NERSCPowering Scientific Discovery for 50 Years

Durable New Catalyst Solves Persistent Chemistry Problem

Science Highlight

January 7, 2025

By Elizabeth Ball
Contact: cscomms@lbl.gov

zoelite structure v3

Zeolites are porous minerals with large internal surface area. (Credit: Maciej Haranczyk, Berkeley Lab)

Science Breakthrough

With support from the Perlmutter supercomputer at the National Energy Research Scientific Computing Center (NERSC), scientists have tackled a long-standing problem in industrial chemistry: creating a catalyst that converts methane and carbon dioxide into a useful chemical product with excellent long-term stability at high temperatures. Their work was published in Nature Communications in October.

Science Background

Through a process known as dry reforming of methane (DRM), nickel-based catalysts have long been used to convert methane and carbon dioxide into syngas, a mixture of hydrogen and carbon monoxide widely used as a base ingredient for everything from diesel fuel to fertilizer. However, common catalysts that make the chemical reaction possible are quickly deactivated by the high temperatures needed for the reaction to occur. This is because carbon atoms left over from the reaction form coke – a form of pure carbon – that covers the reactive surface so that it can no longer participate in the reaction.

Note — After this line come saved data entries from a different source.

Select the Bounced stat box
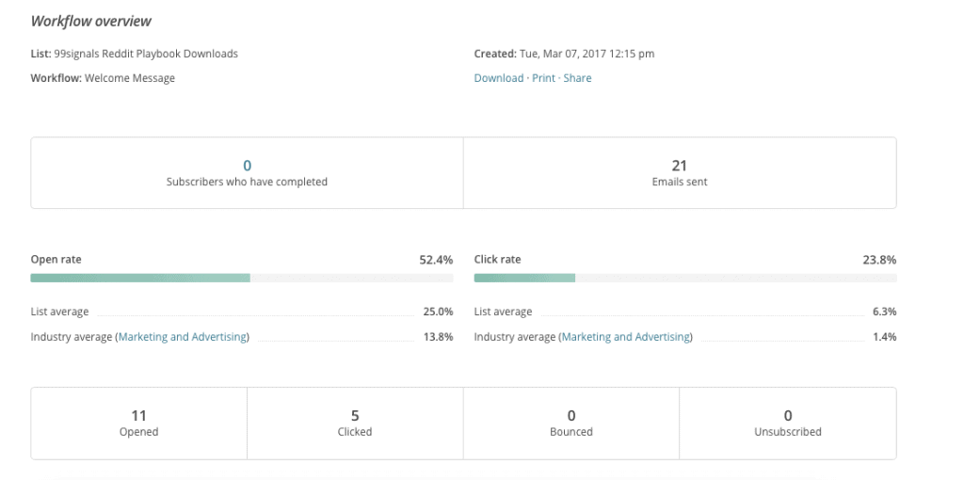This screenshot has width=964, height=480. pos(571,424)
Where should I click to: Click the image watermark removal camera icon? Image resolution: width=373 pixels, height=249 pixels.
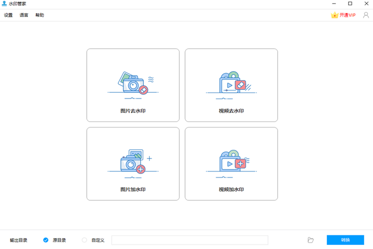pos(133,84)
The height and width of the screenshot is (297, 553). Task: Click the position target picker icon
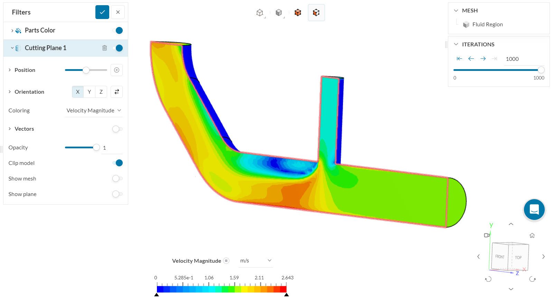coord(116,70)
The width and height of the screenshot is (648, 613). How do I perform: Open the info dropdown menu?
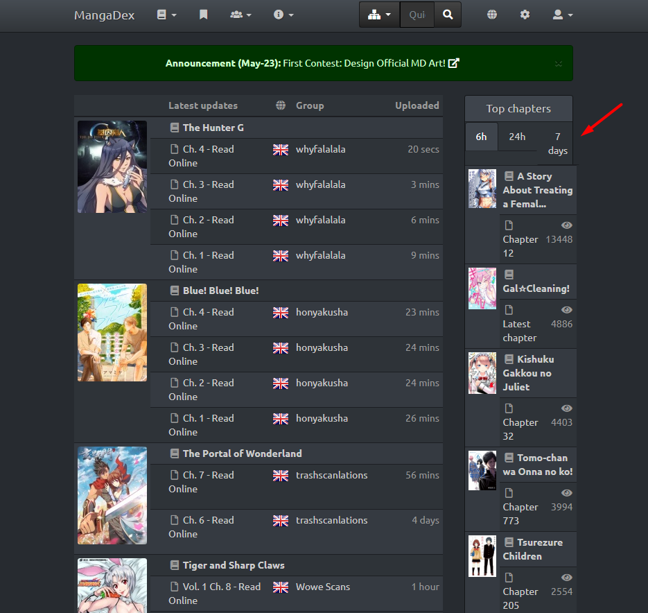[x=283, y=15]
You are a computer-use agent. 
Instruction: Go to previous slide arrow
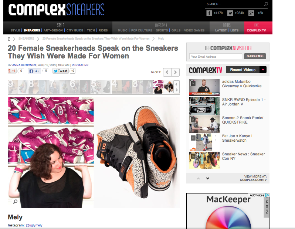(167, 72)
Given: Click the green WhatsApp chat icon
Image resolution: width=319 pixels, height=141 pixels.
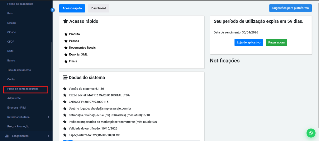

Researchers developed a new method to synthesize a catalyst that sidesteps these complications by incorporating zeolite, a porous mineral whose large internal surface area helps stabilize the nickel surfaces where the reaction occurs, keeping them free of coke and able to continue reacting. With this zeolite-based catalyst, the process becomes much more energy-efficient, in addition to turning two greenhouse gases into commercially valuable syngas. The method may also be valuable for creating catalysts for other applications, making this discovery a possible starting point as well as an achievement in its own right.

Science Breakdown

The researchers used Perlmutter and GPU-accelerated VASP (Vienna Ab Initio Simulation Package) to determine the stable state of the nickel catalyst inside the zeolite framework.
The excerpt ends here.